Thought #1: The pain of walking toward community is the pain of self-revelation. We can maintain an illusion of ourselves and our ability to love so long as we remain distant. Jean Vanier says “While we are alone, we could believe that we loved everyone.” This is the pain of moving from an ideal to reality. It is so easy to speak of the type of person and community that we desire to be when we are not living the reality. I speak far too easily about these things. To actually have those qualities forged in us is not as easy. The desire to love is followed by a process whereby we learn that we suck at loving. Part of the pain is having to be honest with ourselves and honest with others. This is so scary because we discover that we are not who we thought we could be to others. We are not who we thought we had to be in order to be loved by others, and neither are others as we had imagined them to be. I wonder if this movement from the interaction of images to the interaction of textured real people comes with some initial let downs. We have to let go our images, our superficial perfection. But I wonder also if there is a deeper joy found in reality than dreamy ideals.
Thought #2: So often I think that we come together and parade around our best qualities, trying to earn an identity, trying to establish ourselves as worthy and desirable. Yet we compete for people’s praise and affection as if only a few worthy individuals at the top of the social ladder will attain it. I am so guilty of this. So often insecurity drives me to measure my strengths against others weakness. I, for instance, am a better person because I am just so caring, never assert my own needs, and am polite to strangers. But then I see others who are passionate, energetic, and soulful and I am completely intimidated. When they succeed at winning friends and affection, I, in my so called maturity, call their energy superficial, wait for a need that I can nurture, and then I am reestablished as a valuable commodity in the world of identities. This is all really a terrible game. This competition for value brings up in me so many embarrassing internal reactions, so many questions about whether or not I will be loved. It takes away my ability to celebrate those who are beautiful around me.

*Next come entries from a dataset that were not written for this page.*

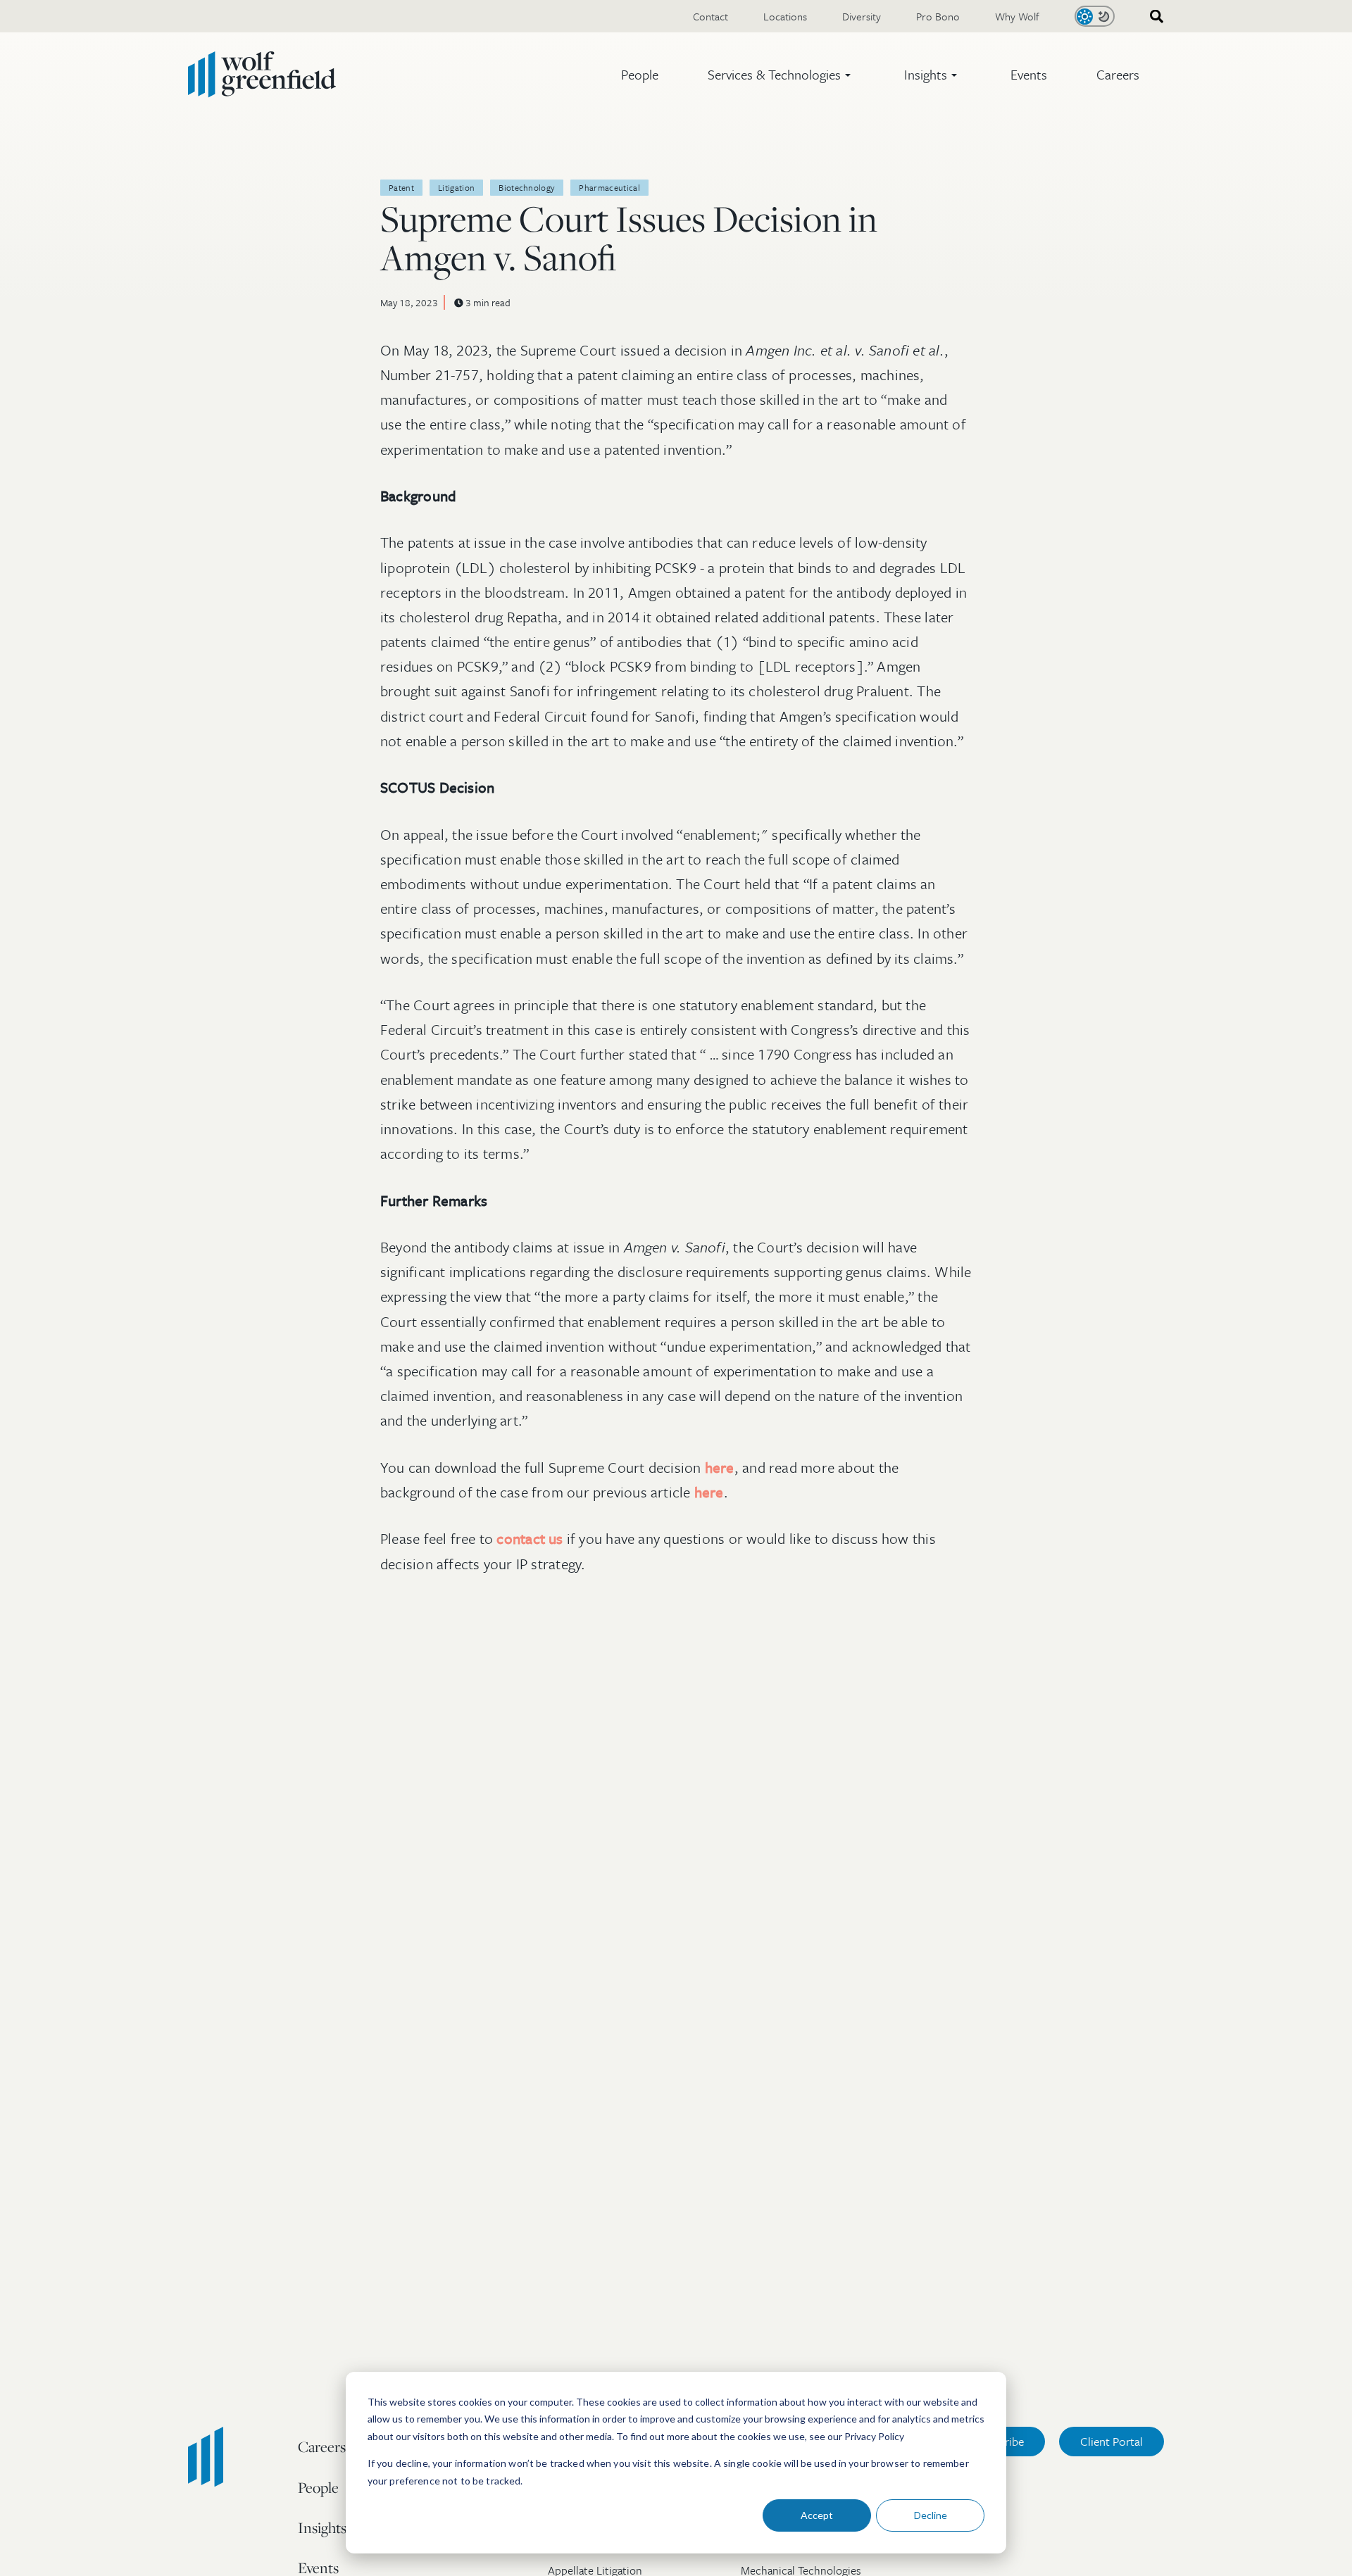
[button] (781, 74)
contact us (529, 1538)
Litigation (456, 187)
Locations (785, 16)
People (639, 74)
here (719, 1467)
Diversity (861, 16)
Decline (930, 2515)
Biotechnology (527, 187)
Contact (710, 16)
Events (1028, 74)
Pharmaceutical (609, 187)
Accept (817, 2515)
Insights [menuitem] (322, 2527)
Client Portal (1111, 2441)
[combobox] (1152, 16)
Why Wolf (1017, 16)
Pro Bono (938, 16)
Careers (1117, 74)
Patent (401, 187)
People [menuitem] (318, 2487)
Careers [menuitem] (322, 2446)
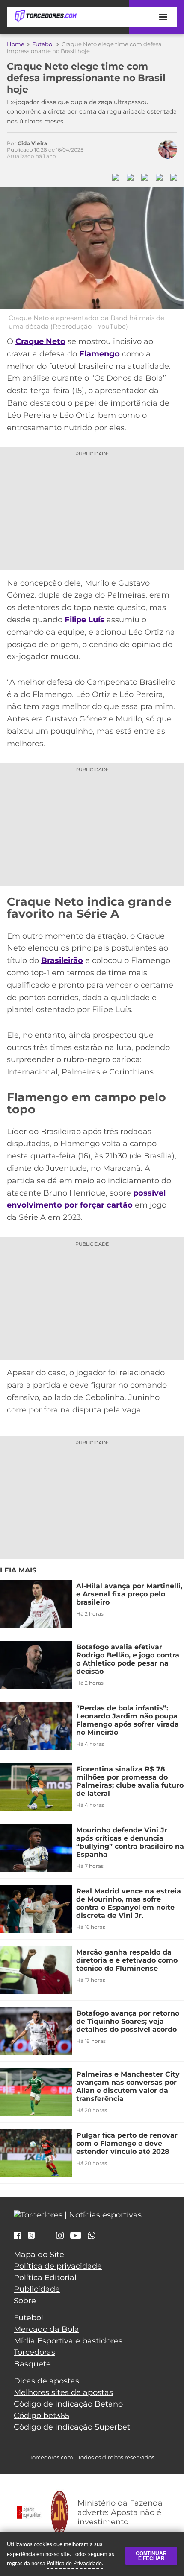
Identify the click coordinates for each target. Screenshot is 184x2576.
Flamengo (99, 354)
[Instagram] (60, 2236)
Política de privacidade (58, 2266)
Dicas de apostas (46, 2381)
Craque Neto (40, 341)
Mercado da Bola (46, 2329)
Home (15, 44)
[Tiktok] (45, 2237)
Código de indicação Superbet (72, 2427)
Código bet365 (41, 2415)
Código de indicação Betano (68, 2404)
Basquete (32, 2364)
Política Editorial (45, 2277)
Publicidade (37, 2289)
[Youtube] (75, 2236)
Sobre (25, 2300)
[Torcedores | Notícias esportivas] (45, 16)
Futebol (43, 44)
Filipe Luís (84, 619)
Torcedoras (34, 2352)
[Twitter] (31, 2236)
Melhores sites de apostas (63, 2392)
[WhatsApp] (91, 2236)
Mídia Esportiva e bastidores (68, 2341)
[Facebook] (17, 2236)
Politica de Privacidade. (75, 2563)
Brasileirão (62, 960)
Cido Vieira (32, 143)
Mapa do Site (39, 2254)
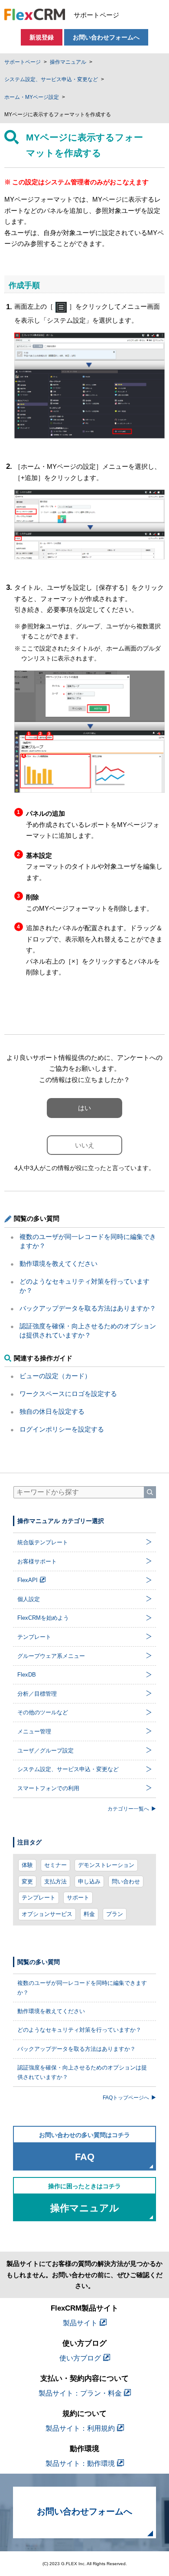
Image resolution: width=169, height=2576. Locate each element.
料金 (89, 1914)
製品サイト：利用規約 (80, 2428)
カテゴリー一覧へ (128, 1808)
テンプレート (38, 1897)
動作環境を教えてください (59, 1263)
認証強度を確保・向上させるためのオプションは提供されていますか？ (82, 2072)
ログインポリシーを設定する (62, 1429)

I really want to internalize the truth that this value and worth that we are fighting over are not scarce resources. I would love to move together to a point where we can expose our monsters and be known because we no longer have to buy value through the presentation of our best qualities. We can finally rest with one another. All of us broken and all of us loved. How refreshing would this be in a culture of idolatry! People who have learned that they are more glorious as human beings full of strength and weakness, full of energy and limitation, than they are as distant images of perfection.
Yours truly,
Mark
i feel that some of us may have monster’s that would be better left unshared…. because the negative consequences of its revelation would be greater than the positive. But how do we truly know which ones to be silent about unless we are to share and see the effects.